Success is Easily Predictable

The discussions of why and how technologies catch up never cease, and they always have in common that they are based on how difficult it’s to foresee the future. I disagree with them all: it’s very easy to predict technological success. If you know exactly how.

Start with this little remark by Steven Chu, US Energy Secretary, stating the necessary conditions for the success of electrical vehicles: “A rechargeable battery that can last for 5000 deep discharges, 6–7 x higher storage capacity (3.6 Mj/kg = 1000 Wh) at 3x lower price will be competitive with internal combustion engines (400–500 mile range).” First, a real exercise of honesty for a government official: I hope it did mean that no subsidies were given to sub-optimal technological proposals. But more importantly, he offered some quantifiable  pre-conditions for the acceptance and diffusion of an emergent technology, mixing technical variables with economic ones.

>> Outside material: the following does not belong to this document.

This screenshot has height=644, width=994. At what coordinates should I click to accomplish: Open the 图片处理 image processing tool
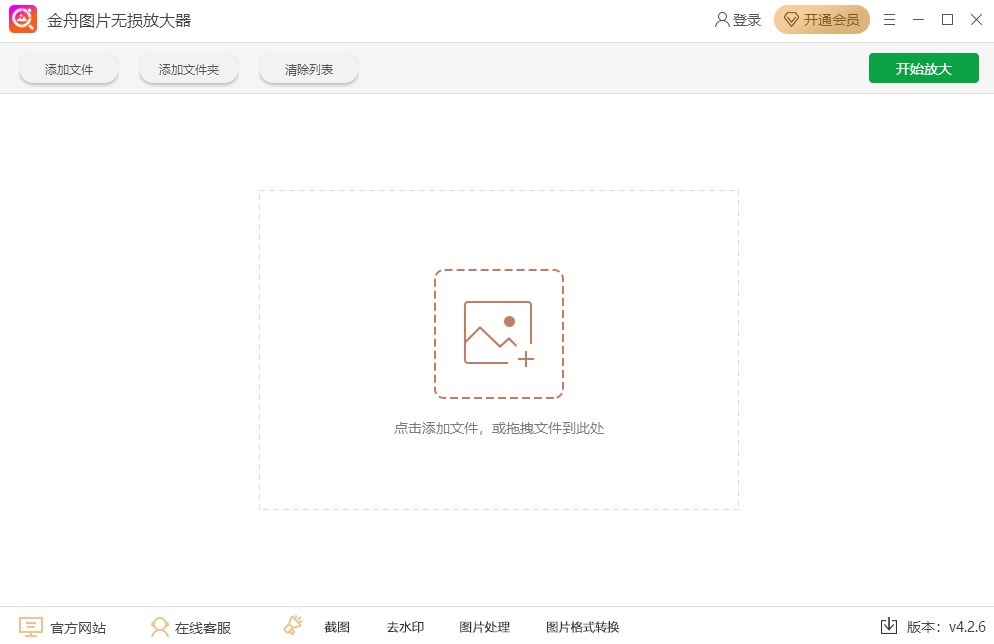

This line of thought reminded me of some of the most brilliants annotations in Edison’s Notebooks (Notebook Nº3, pages 106–108; Notebook Nº6, pages 11–12; Notebook Nº9 pages 40–42): he combined cost considerations to reduce the amount of copper and the price of high-resistance filaments, with scientific reasoning using Ohm and Joule laws, to guide their experimentation in the quest of better designs of a full electrical system, and not just the light bulb.

It’s that easy: mix technical variables with supply-demand analysis, some micro-economics and much attention to discontinuities in the marginal propensities to consume in the face of technological change. And this is why pitches to VCs are always so wrong and boring: almost no attention to key economic considerations and full of reasoning by analogy.

Like children, always solve labyrinths by starting at the exit: so early we learn that the end is the beginning.